TO BE DONE:
Pick out every line of the material below that contains the word "Task", and copy each of those lines. Case counts.
========================
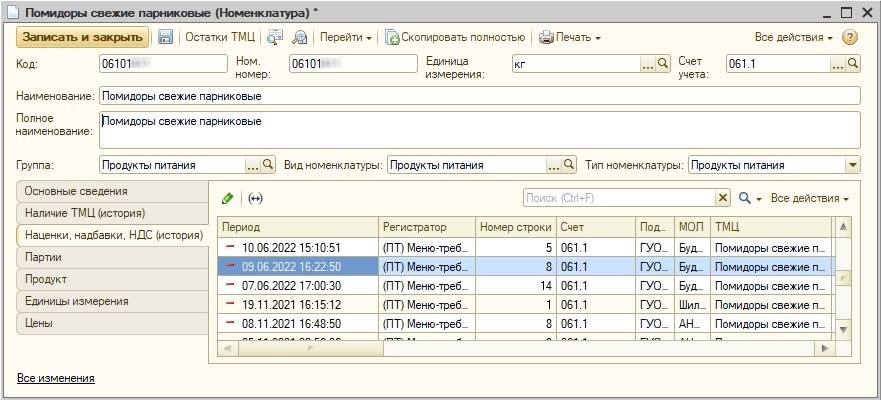The height and width of the screenshot is (400, 881).
Task: Click the period interval (↔) icon
Action: tap(255, 198)
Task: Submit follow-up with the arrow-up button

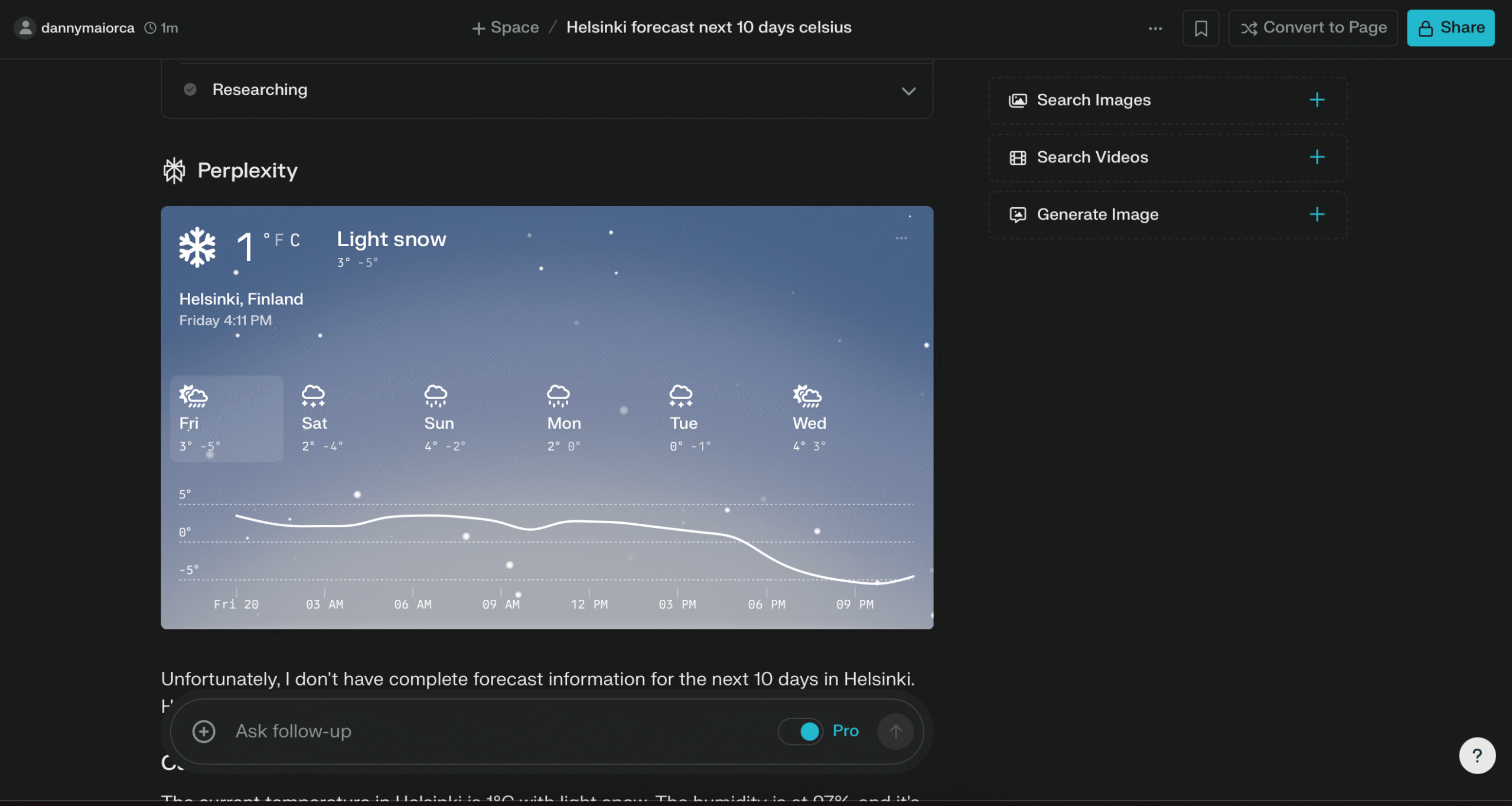Action: click(x=895, y=731)
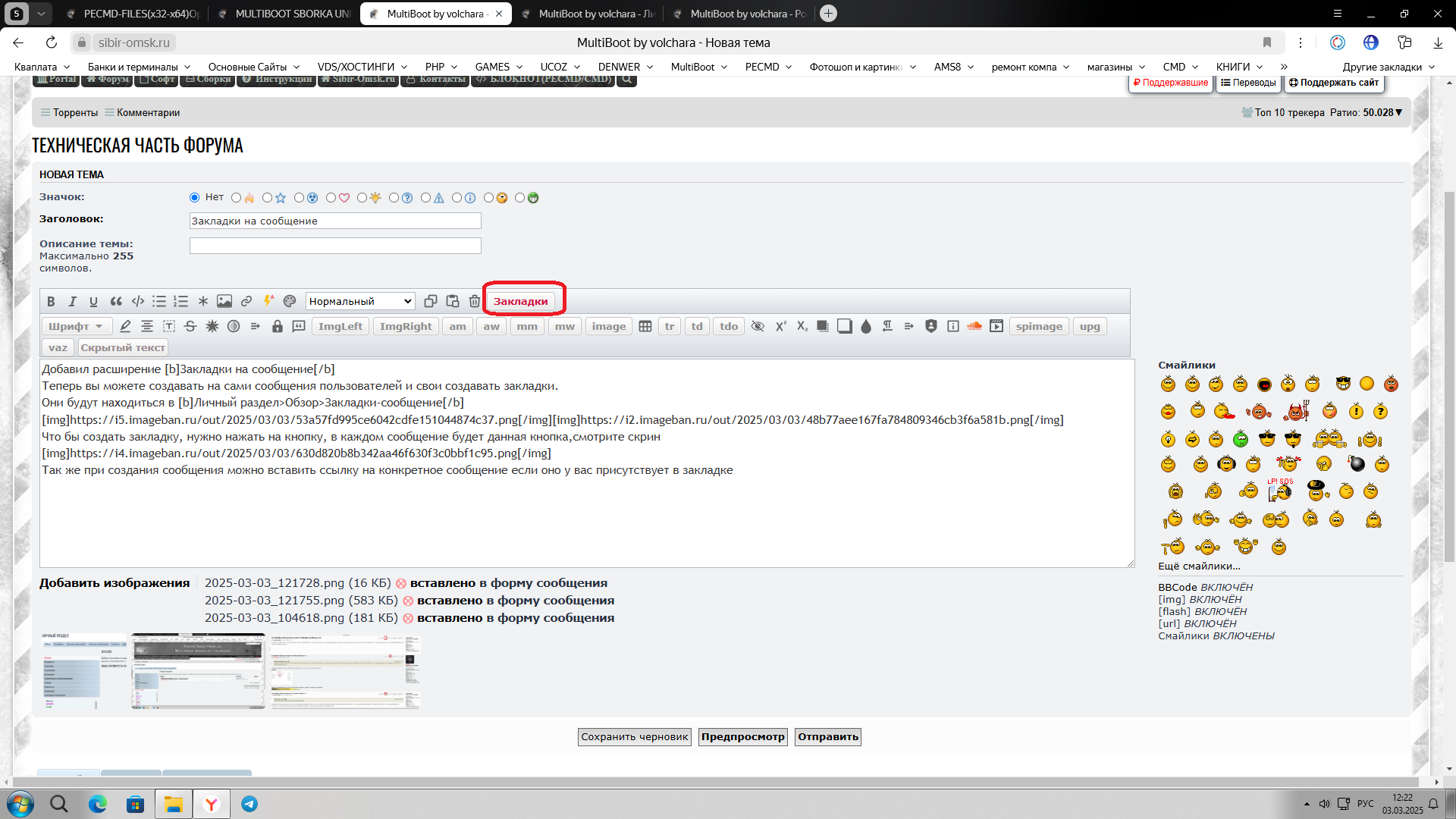Screen dimensions: 1456x819
Task: Click the Отправить submit button
Action: 827,736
========================
RESULT OF THIS EXERCISE:
Task: Click the period interval (↔) icon
Task: Submit follow-up with the arrow-up button
Task: Click the Отправить submit button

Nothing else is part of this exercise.